Chapter 11 Colson
eleven
Colson
I’m in the car, travel mug full of coffee and nowhere to actually go. But I’m driving. This is something I used to do when I was struggling and I lived in the city—just slip behind the wheel and disappear for a bit. Change the scenery, change the story in my head. No reason I can’t do it now.
I have no plan. Drive until I want to stop. Pull over when it makes sense. Try to get space. Maybe find some clarity. Lick my wounds of embarrassment from yesterday.
Last night roars to the front of my mind—the perfect storm of Sadie being there and seeing me. There was no going back from that. Once she saw me like that, we were in it and there was no way I could walk it back.
My phone is connected to the car, playing some of my favorite music.
The windows are down and the air whips through.
It’s early morning—the kind where Michigan feels like it’s stretching awake right alongside me.
Morning mist clings low over the trees, and the lake looks like brushed glass as I pass it, sunlight skimming across the surface.
The air smells like dew and holds the promise of a fresh day.
I wish that feeling reached me.
Instead, something in my chest is tight.
Basketball used to be the answer. The one thing that kept me pointed somewhere.

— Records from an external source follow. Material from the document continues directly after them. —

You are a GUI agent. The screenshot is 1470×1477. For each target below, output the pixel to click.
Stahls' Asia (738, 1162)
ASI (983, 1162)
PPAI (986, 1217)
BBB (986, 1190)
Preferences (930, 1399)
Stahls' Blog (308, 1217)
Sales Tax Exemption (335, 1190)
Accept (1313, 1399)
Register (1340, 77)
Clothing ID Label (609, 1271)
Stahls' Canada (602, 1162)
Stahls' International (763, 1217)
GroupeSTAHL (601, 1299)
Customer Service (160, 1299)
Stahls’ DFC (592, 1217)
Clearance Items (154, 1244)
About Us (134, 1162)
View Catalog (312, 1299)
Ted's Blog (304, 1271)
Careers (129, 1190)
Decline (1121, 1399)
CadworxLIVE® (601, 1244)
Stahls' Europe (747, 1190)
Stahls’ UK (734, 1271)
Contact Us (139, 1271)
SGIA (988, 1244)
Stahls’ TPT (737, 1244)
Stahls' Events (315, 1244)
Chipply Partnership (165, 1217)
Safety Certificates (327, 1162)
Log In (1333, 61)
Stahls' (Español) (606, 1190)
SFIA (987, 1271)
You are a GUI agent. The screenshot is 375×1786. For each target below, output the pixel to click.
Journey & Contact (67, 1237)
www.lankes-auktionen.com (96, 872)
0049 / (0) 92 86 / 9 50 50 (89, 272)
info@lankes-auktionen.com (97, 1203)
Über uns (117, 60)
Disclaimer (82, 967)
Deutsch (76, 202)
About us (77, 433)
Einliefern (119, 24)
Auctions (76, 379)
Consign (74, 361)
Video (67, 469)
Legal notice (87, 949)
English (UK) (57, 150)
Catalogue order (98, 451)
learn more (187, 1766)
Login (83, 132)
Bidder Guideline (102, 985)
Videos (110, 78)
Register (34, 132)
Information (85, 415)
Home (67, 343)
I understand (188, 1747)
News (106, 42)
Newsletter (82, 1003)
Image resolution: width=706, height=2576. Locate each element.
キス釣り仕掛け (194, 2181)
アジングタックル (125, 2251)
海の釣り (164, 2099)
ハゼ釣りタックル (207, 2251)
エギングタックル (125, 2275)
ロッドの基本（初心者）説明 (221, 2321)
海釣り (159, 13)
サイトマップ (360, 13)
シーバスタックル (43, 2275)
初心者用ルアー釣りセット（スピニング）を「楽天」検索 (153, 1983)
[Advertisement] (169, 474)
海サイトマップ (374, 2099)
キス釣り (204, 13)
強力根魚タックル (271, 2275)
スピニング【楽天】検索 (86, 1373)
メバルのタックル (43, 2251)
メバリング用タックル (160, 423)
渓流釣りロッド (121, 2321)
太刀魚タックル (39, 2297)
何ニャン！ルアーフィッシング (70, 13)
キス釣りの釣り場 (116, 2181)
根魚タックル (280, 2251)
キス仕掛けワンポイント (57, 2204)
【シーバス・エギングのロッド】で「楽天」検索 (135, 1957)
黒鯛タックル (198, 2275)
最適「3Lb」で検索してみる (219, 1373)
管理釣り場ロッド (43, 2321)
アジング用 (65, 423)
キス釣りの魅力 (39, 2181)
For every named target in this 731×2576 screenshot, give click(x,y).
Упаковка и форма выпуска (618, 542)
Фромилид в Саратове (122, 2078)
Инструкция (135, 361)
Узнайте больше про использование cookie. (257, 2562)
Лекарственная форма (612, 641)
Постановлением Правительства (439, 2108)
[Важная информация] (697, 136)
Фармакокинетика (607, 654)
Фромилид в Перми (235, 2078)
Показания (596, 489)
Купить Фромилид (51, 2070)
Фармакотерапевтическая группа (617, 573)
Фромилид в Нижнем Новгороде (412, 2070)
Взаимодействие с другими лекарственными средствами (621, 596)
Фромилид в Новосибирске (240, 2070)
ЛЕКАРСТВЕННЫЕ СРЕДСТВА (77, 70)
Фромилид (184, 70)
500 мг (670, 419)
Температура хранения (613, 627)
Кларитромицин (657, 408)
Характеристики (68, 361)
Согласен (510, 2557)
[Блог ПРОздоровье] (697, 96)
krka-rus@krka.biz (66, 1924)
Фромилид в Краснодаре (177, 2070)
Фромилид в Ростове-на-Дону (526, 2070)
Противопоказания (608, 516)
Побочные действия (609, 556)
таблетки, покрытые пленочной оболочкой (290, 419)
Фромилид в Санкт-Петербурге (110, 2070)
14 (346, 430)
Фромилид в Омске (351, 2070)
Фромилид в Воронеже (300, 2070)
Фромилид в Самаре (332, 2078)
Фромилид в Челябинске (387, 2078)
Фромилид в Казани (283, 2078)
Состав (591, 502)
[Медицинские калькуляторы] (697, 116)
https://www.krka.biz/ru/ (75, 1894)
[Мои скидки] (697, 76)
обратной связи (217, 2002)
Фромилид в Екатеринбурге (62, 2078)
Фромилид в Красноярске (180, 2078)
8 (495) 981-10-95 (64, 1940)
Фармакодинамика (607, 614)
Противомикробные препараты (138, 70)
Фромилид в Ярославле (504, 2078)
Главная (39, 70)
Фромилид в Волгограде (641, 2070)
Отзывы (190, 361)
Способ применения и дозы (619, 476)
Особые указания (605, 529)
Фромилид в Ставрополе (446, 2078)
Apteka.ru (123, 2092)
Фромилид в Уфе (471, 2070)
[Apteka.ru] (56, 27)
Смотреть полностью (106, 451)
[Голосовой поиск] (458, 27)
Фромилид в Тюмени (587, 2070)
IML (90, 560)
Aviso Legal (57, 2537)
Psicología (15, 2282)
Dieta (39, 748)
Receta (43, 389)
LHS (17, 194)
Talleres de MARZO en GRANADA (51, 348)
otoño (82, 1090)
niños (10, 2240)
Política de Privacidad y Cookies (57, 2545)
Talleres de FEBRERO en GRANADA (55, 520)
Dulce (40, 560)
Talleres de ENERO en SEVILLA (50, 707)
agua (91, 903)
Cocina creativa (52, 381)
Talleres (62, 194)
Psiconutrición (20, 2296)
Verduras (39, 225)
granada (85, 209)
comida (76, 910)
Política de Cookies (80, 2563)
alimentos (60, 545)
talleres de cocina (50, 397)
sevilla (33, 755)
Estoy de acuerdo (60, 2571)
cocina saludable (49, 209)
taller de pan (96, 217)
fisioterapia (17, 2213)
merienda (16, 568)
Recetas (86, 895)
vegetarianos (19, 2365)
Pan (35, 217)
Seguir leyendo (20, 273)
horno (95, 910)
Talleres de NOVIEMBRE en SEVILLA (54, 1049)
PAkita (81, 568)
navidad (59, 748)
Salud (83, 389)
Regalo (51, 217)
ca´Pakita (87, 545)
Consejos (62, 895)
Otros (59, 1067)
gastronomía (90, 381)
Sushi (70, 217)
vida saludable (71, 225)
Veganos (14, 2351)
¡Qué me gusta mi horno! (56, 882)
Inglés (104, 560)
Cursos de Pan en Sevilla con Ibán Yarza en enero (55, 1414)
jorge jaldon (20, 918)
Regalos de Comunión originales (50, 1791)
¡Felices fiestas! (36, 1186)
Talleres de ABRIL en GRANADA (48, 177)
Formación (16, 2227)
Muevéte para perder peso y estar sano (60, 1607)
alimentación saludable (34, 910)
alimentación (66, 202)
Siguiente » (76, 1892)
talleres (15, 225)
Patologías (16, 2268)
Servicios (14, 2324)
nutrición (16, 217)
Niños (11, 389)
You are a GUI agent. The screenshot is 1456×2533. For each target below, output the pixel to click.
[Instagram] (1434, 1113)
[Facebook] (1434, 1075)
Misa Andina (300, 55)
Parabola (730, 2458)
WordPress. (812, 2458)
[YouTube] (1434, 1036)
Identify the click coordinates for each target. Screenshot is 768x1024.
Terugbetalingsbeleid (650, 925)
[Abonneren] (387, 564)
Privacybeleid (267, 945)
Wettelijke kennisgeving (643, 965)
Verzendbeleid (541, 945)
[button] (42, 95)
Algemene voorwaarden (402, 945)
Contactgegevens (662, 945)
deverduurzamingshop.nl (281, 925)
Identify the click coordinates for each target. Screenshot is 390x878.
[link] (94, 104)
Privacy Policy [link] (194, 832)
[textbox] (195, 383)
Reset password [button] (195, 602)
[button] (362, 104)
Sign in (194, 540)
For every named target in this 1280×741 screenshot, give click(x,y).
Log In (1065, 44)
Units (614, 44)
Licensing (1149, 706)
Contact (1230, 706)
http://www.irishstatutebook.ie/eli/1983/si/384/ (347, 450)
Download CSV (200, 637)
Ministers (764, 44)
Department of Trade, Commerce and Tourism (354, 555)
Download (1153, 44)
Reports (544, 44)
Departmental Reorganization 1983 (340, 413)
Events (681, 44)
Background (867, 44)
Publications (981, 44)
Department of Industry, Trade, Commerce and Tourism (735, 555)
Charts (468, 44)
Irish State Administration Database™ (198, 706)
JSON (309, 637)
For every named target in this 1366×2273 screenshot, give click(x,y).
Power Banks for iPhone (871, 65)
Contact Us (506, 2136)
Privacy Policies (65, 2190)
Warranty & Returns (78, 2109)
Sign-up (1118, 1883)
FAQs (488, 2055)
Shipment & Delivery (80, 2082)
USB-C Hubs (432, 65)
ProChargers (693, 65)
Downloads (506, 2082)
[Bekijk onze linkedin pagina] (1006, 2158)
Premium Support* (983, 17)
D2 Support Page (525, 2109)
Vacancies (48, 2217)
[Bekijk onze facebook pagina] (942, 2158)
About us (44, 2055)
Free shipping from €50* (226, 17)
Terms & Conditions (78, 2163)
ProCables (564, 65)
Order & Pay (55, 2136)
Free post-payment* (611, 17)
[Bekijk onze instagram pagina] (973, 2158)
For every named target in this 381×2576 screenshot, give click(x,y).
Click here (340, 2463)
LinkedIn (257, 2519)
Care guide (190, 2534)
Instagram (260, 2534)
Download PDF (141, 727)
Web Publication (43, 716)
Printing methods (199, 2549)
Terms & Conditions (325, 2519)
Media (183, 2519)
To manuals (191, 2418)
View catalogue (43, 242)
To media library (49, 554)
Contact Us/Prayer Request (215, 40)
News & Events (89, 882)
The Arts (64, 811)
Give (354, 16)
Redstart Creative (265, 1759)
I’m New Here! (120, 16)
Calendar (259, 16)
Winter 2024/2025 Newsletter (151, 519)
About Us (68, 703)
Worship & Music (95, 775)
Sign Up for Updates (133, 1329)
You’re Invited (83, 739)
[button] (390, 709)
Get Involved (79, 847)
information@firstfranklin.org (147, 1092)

Now I don’t know if I’m holding onto it out of love or out of fear.
What does it mean if I walk away? What does it mean if I don’t?
Either choice feels like losing a part of myself.
I take another sip of coffee, grateful for the caffeine even though I slept for basically twelve hours after my time at the lake.
I was spent. Emotionally and physically The road curls around a line of tall pines, their shadows flickering over the dashboard as if they’re counting the seconds I’ve been avoiding the truth.
And then there’s Sadie.
She sat with me on the beach last night—sat in the cold water, let the waves soak her until she was pretending not to shiver, didn’t flinch when I fell apart right next to her.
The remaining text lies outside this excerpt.